Pero en el colectivo creo que nuestros errores como país los cometemos en temas trascendentales, mientras que nuestros vecinos lo hacen en temas un tanto simples y sin mayor importancia. Comparto con José María Carrascal el pensamiento de que, en lo que a lo abstracto se refiere, a las ideas, cada uno es muy libre de coger y ejercer cualquiera, pero todo esto cambia cuando nos enfrentamos a los hechos y a las realidades. Aquí son la Ley y la dureza de la realidad cotidiana las que mandan independientemente de las ideas, incluso de las elucubraciones que la lógica muestra irrealizables.

Y nos enzarzamos y anatemizamos, y nombramos Comisiones, y Plenos, e Investigaciones aquí y allá en lo que podíamos llamar pecados veniales del hacer de los individuos en su diario vivir o trabajar, los que son de la carne, mientras que “los otros”, nuestra vecinos europeos o americanos, se centran en los espirituales y trascendentales, los que definiríamos como del espíritu.
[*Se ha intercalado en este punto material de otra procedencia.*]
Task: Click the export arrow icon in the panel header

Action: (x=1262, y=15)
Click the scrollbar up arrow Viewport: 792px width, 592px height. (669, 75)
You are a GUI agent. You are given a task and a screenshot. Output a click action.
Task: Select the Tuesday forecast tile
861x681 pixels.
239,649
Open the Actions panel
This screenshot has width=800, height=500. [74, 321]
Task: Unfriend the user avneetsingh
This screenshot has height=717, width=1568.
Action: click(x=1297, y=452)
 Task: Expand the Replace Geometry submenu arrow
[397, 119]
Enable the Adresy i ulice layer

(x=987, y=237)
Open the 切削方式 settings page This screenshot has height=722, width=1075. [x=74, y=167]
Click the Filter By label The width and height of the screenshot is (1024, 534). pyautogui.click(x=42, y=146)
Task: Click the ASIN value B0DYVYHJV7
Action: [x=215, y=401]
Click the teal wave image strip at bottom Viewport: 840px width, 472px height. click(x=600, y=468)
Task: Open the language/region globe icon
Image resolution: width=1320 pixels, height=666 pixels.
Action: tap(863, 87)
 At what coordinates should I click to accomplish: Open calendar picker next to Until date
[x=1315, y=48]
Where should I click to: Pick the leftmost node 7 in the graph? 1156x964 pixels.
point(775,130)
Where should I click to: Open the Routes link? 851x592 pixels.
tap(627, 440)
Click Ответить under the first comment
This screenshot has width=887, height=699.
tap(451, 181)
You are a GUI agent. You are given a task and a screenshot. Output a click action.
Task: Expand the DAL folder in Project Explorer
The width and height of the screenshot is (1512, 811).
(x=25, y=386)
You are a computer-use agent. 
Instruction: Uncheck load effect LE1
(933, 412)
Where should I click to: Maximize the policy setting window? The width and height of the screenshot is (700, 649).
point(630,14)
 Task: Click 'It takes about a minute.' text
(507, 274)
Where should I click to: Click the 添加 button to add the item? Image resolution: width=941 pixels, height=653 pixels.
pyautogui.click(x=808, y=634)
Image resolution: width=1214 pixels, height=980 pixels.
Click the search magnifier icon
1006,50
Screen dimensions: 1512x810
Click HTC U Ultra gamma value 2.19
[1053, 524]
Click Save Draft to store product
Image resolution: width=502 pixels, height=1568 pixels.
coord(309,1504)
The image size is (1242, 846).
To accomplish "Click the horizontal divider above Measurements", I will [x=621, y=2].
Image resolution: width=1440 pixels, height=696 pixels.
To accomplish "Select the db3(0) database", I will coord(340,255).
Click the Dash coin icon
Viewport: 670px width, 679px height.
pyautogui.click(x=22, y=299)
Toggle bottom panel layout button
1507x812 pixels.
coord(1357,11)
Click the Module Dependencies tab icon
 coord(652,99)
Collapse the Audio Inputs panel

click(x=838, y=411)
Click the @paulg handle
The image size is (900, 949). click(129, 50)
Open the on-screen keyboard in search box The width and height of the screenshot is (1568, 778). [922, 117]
Y son exclusivamente nuestros los pecados mortales como la envidia, el odio, el rencor, la calumnia, la mentira como medio en el medrar, la insidia y todos sus derivados, que pueden llevar a un pueblos a su autodestrucción como sociedad; y sin embargo nosotros damos mucha más importancia a los que hemos llamado de la carne, que, curiosamente, compartimos con los animales. Y a nada de lo anteriormente citado damos importancia ni exigimos a nuestros gobernantes, ya sean éstos nacionales, regionales, comarcales o locales. Nos da exactamente igual que sean honrados o no, que mientan, que no se ocupen de su trabajo, que engañen y manipulen practicando solo el postureo; que pierdan la perspectiva de la ética y la estética. De todo eso pasamos. Nos da igual, no altera nuestra vida. Para nosotros lo importante es todo lo que tenga que ver con la bragueta, la vida privada de unos y otros, incluso la de los cantamañanas que no han dado un palo al agua en su vida. Y a ello nos dedicamos con fruición y entusiasmo. Y en lo referente a los importante, a las decisiones que verdaderamente puede alterar nuestras vidas lo liquidamos con un: ¡Bahh!.¡Son todos iguales!

Mientras que la vida privada de políticos y dirigentes suele limitarse en los países de nuestro entorno a la llamada prensa del corazón y el cotilleo televisivo, aquí hacemos de ello una cuestión de Estado, mientras pasamos olímpicamente de los problemas de Estado y de gobierno y nos dejamos hundir en las crisis económica y de valores, esta última incluso más importante que la primera.